**Instructions for the task:** Repeat, word for word, the passage of the tombstone thread between "Re: Tombstone passed" and "after gcgs anyway.", inclusive.

Re: Tombstone passed GC period causes un-repairable inconsistent data

2018-06-21 Thread Jeff Jirsa
Think he's talking about
https://issues.apache.org/jira/browse/CASSANDRA-6434

Doesn't solve every problem if you don't run repair at all, but if you're
not running repairs, you're nearly guaranteed problems with resurrection
after gcgs anyway.



On Thu, Jun 21, 2018 at 11:33 AM, Jay Zhuang  wrote:

> Yes, I also agree that the user should run (incremental) repair within GCGS
> to prevent it from happening.
>
> @Sankalp, would you please point us the patch you mentioned from Marcus?
> The problem is basically the same as
> https://issues.apache.org/jira/browse/CASSANDRA-14145
>
> CASSANDRA-11427  is
> actually the opposite of this problem. As purgeable tombstone is repaired,
> this un-repairable problem cannot be reproduced. I tried 2.2.5 (before the
> fix), it's able to repair the purgeable tombstone from node1 to node2, so
> the data is deleted as expected. But it doesn't mean that's the right
> behave, as it will also cause purgeable tombstones keeps bouncing around
> the nodes.
> I think https://issues.apache.org/jira/browse/CASSANDRA-14145 will fix the
> problem by detecting the repaired/un-repaired data.
>
> How about having hints dispatch to deliver/replay purgeable (not live)
> tombstones? It will reduce the chance to have this issue, especially when
> GCGS < hinted handoff window.
>
> On Wed, Jun 20, 2018 at 9:36 AM sankalp kohli 
> wrote:
>
> > I agree with Stefan that we should use incremental repair and use patches
> > from Marcus to drop tombstones only from repaired data.
> > Regarding deep repair, you can bump the read repair and run the repair.
> The
> > issue will be that you will stream lot of data and also your blocking
> read
> > repair will go up when you bump the gc grace to higher value.

**Material shown:**
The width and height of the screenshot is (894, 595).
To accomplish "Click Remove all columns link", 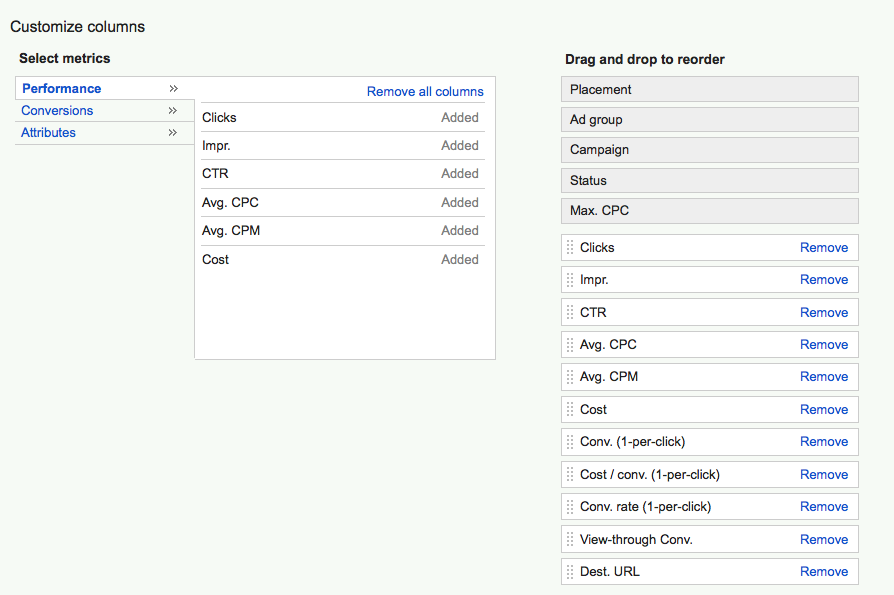I will coord(425,91).
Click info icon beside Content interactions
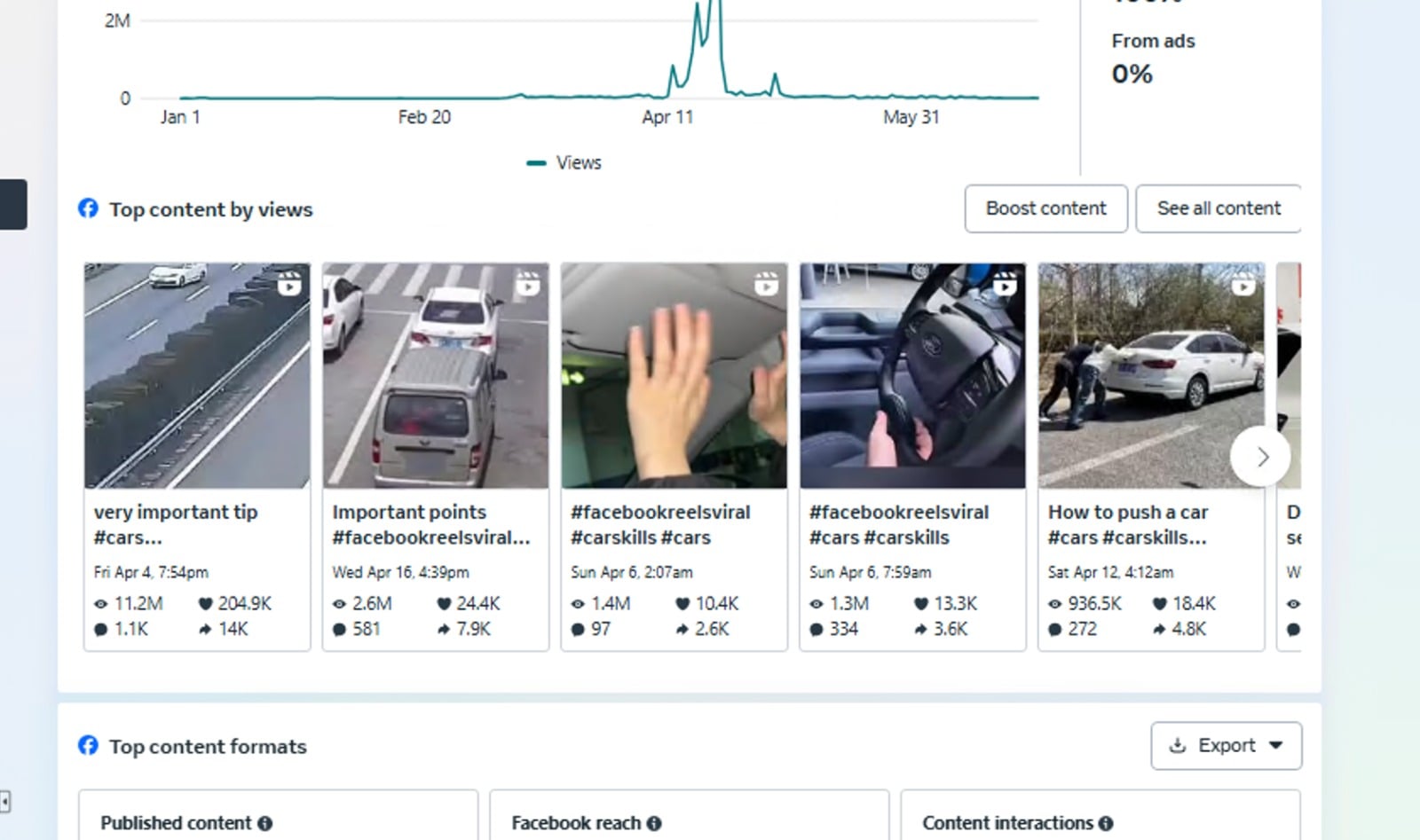The width and height of the screenshot is (1420, 840). point(1106,823)
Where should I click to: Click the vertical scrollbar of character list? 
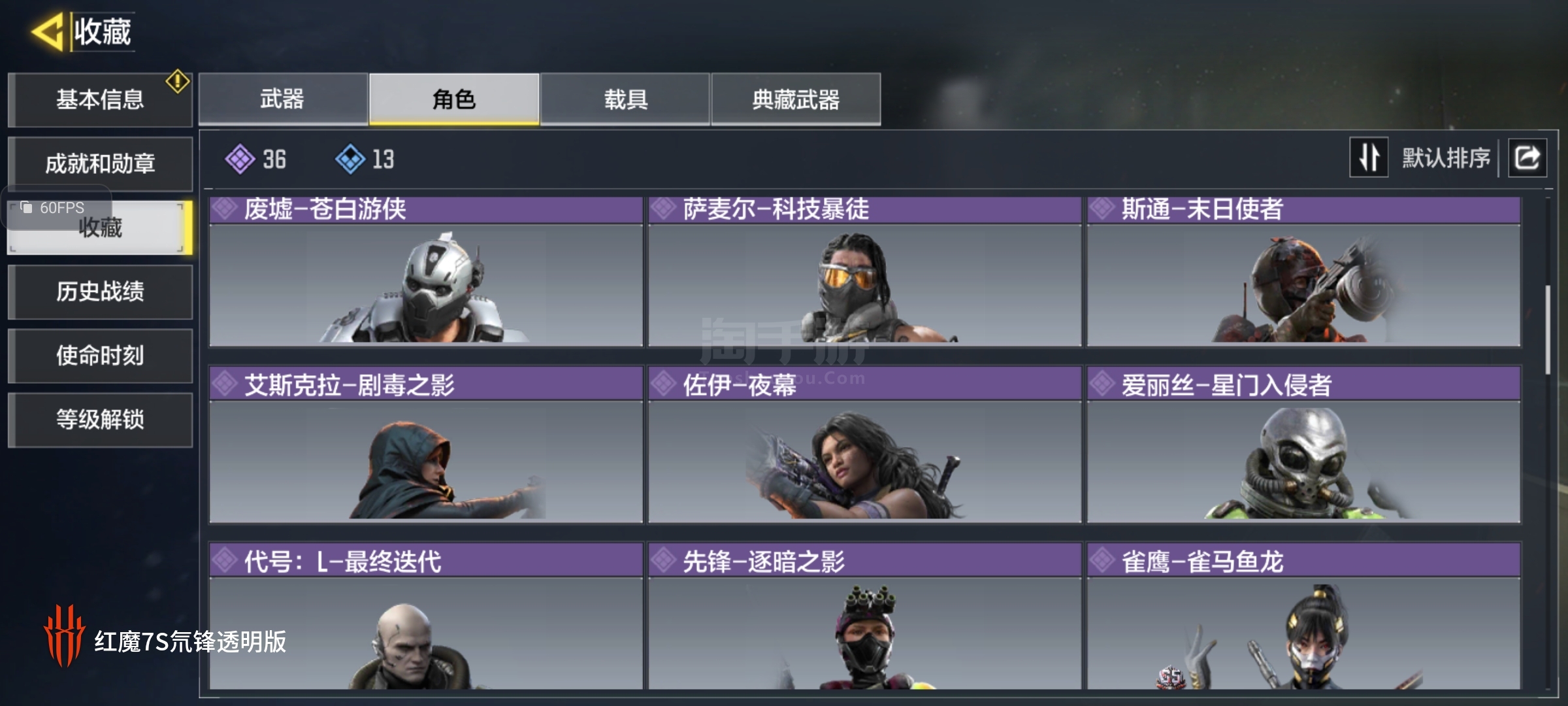tap(1547, 330)
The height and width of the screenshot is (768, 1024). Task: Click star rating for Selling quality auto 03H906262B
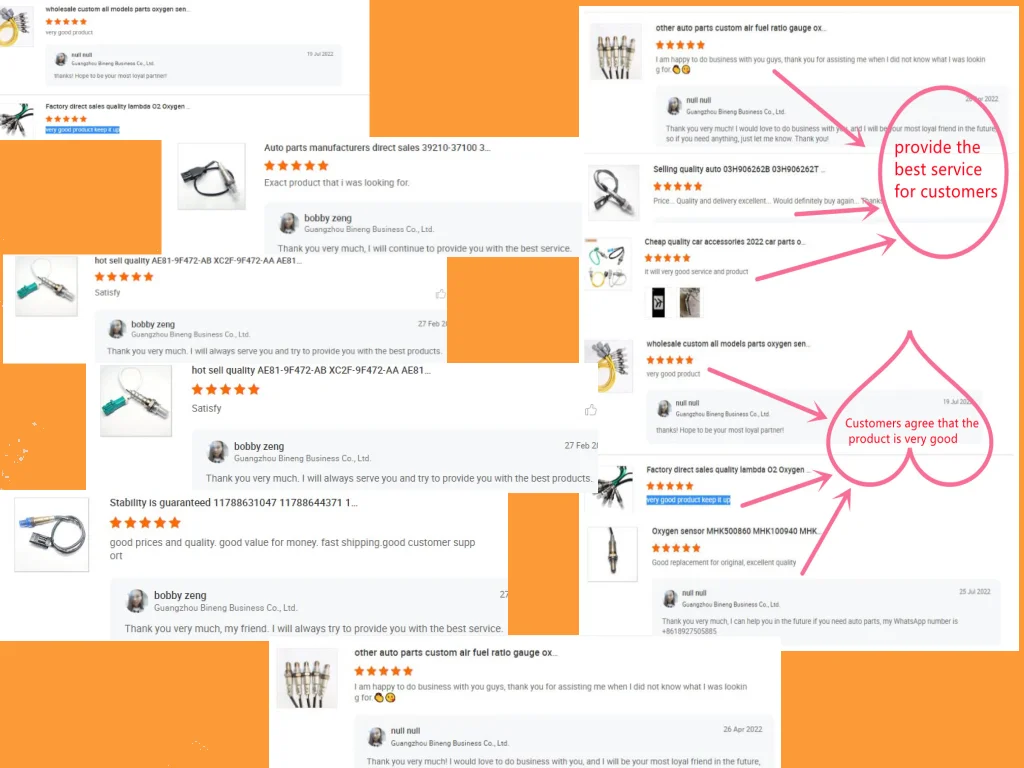click(x=677, y=186)
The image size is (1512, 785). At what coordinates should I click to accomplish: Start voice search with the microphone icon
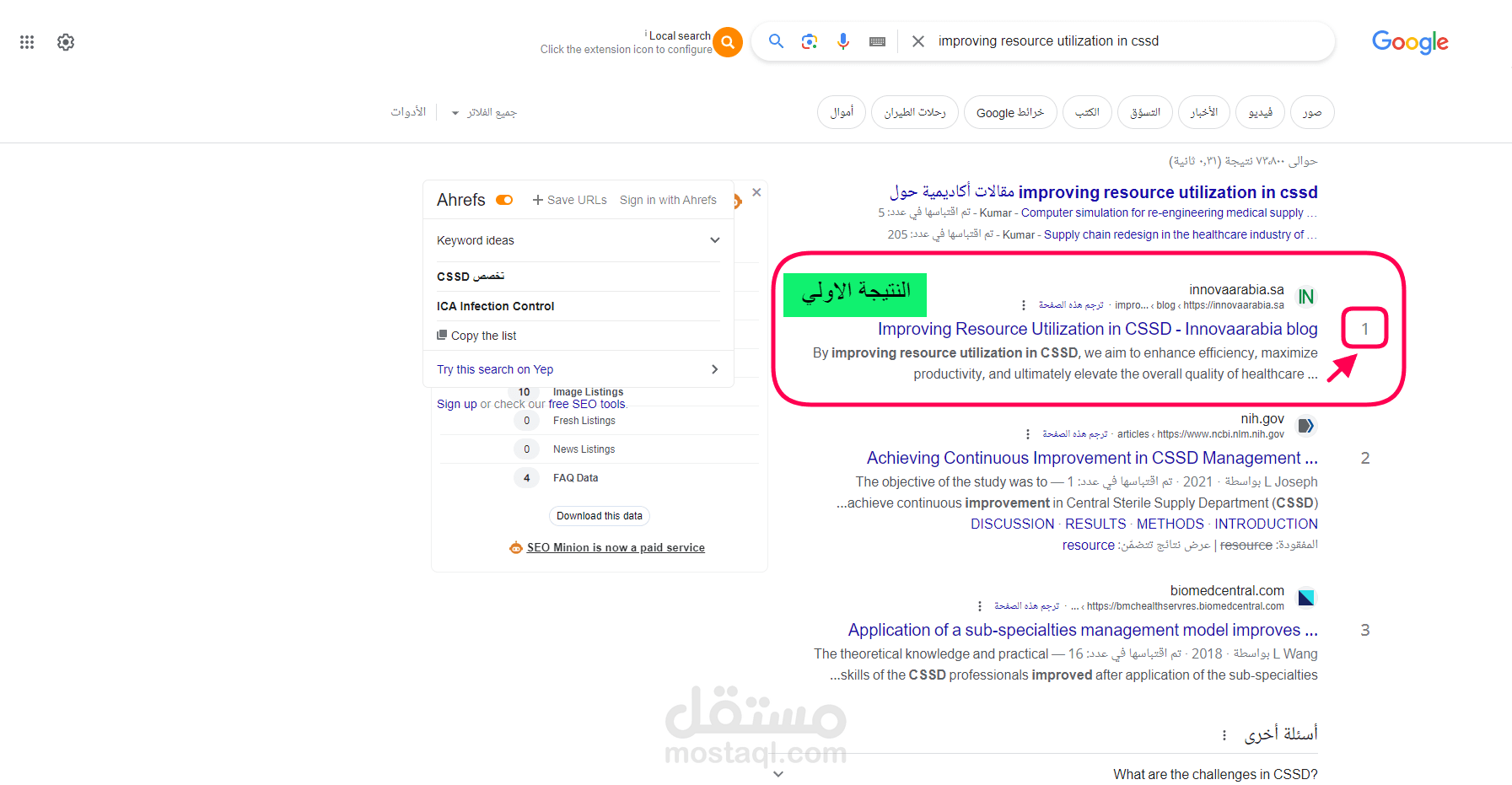click(843, 40)
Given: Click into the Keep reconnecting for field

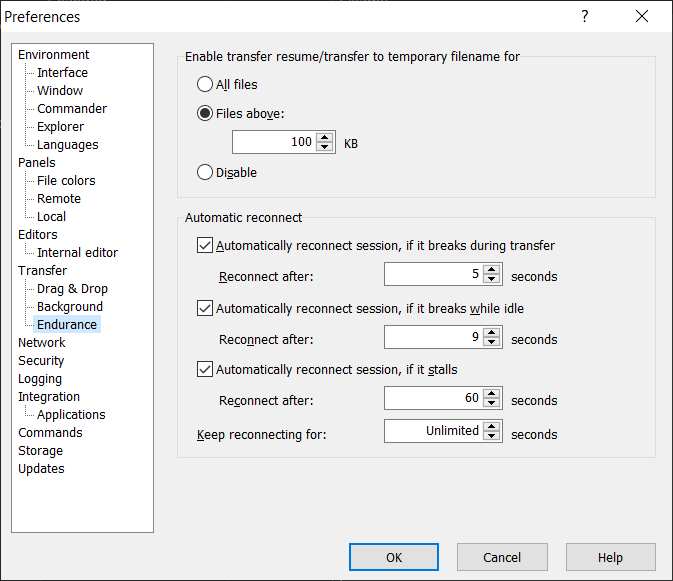Looking at the screenshot, I should click(x=434, y=431).
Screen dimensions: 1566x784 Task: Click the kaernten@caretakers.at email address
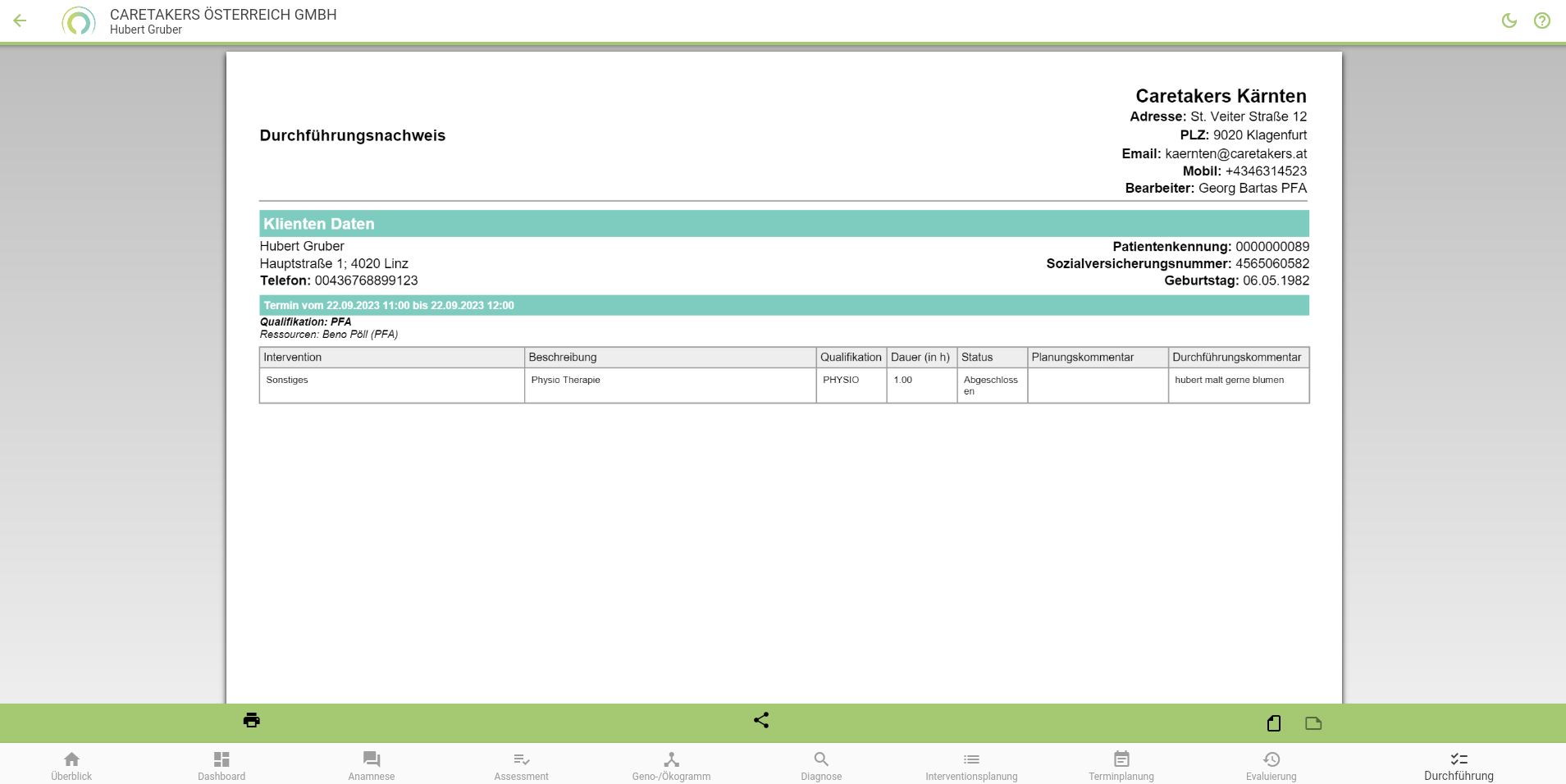pos(1235,153)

**Exercise response:**
Re: Tombstone passed GC period causes un-repairable inconsistent data

2018-06-21 Thread Jeff Jirsa
Think he's talking about
https://issues.apache.org/jira/browse/CASSANDRA-6434

Doesn't solve every problem if you don't run repair at all, but if you're
not running repairs, you're nearly guaranteed problems with resurrection
after gcgs anyway.